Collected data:

# # # #

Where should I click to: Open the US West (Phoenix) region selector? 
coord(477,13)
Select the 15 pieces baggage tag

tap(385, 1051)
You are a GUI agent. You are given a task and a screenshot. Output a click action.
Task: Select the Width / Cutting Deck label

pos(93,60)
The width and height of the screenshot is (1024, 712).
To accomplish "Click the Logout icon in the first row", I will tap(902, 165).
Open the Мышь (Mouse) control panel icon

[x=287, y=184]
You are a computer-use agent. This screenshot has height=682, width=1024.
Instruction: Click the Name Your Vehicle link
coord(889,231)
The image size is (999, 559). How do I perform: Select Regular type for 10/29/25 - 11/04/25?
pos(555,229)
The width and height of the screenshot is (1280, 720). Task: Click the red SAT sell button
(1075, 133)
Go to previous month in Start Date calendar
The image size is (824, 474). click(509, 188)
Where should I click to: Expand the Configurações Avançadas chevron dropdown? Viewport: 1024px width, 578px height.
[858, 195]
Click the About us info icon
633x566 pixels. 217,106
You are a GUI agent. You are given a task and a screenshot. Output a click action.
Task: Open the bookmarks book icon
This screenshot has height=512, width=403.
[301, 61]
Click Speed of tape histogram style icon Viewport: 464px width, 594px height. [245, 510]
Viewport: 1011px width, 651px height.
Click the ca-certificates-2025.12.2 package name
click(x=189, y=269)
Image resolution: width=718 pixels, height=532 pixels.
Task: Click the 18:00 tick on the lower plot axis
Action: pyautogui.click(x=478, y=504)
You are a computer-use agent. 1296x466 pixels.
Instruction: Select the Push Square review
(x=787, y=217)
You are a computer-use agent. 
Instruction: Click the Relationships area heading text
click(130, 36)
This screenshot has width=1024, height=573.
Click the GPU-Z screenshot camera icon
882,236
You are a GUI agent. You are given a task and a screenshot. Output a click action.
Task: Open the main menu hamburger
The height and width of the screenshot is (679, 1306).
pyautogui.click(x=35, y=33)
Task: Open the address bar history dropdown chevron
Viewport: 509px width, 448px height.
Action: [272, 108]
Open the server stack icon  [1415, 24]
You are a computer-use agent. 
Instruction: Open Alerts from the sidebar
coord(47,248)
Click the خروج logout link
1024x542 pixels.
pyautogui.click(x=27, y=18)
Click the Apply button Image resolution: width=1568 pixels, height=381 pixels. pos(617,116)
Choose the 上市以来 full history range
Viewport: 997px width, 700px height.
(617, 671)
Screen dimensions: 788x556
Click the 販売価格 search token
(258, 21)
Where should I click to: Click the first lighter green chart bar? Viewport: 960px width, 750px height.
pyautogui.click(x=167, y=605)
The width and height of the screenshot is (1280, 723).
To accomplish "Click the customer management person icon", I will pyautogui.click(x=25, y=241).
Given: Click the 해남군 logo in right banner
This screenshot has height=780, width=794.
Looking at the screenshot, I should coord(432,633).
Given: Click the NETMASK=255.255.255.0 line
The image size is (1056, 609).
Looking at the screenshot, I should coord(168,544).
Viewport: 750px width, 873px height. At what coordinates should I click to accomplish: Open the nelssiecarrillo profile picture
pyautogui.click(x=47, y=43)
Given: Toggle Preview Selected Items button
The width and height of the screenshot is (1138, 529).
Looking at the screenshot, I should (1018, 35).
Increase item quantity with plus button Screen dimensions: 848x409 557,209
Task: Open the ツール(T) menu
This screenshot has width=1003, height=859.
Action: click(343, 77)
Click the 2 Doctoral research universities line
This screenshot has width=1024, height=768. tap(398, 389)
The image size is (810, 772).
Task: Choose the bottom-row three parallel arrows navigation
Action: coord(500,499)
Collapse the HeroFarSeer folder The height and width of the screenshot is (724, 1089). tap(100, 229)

# # # #

» **THE TASK**: Look above for the line containing "The height and width of the screenshot is (679, 1306).". Output from there through the line containing "The width and height of the screenshot is (1280, 723).", exactly and inclusively.

» **EXERCISE OUTPUT**:
The height and width of the screenshot is (679, 1306).
pyautogui.click(x=35, y=33)
Task: Open the address bar history dropdown chevron
Viewport: 509px width, 448px height.
Action: [272, 108]
Open the server stack icon  [1415, 24]
You are a computer-use agent. 
Instruction: Open Alerts from the sidebar
coord(47,248)
Click the خروج logout link
1024x542 pixels.
pyautogui.click(x=27, y=18)
Click the Apply button Image resolution: width=1568 pixels, height=381 pixels. pos(617,116)
Choose the 上市以来 full history range
Viewport: 997px width, 700px height.
(617, 671)
Screen dimensions: 788x556
Click the 販売価格 search token
(258, 21)
Where should I click to: Click the first lighter green chart bar? Viewport: 960px width, 750px height.
pyautogui.click(x=167, y=605)
The width and height of the screenshot is (1280, 723).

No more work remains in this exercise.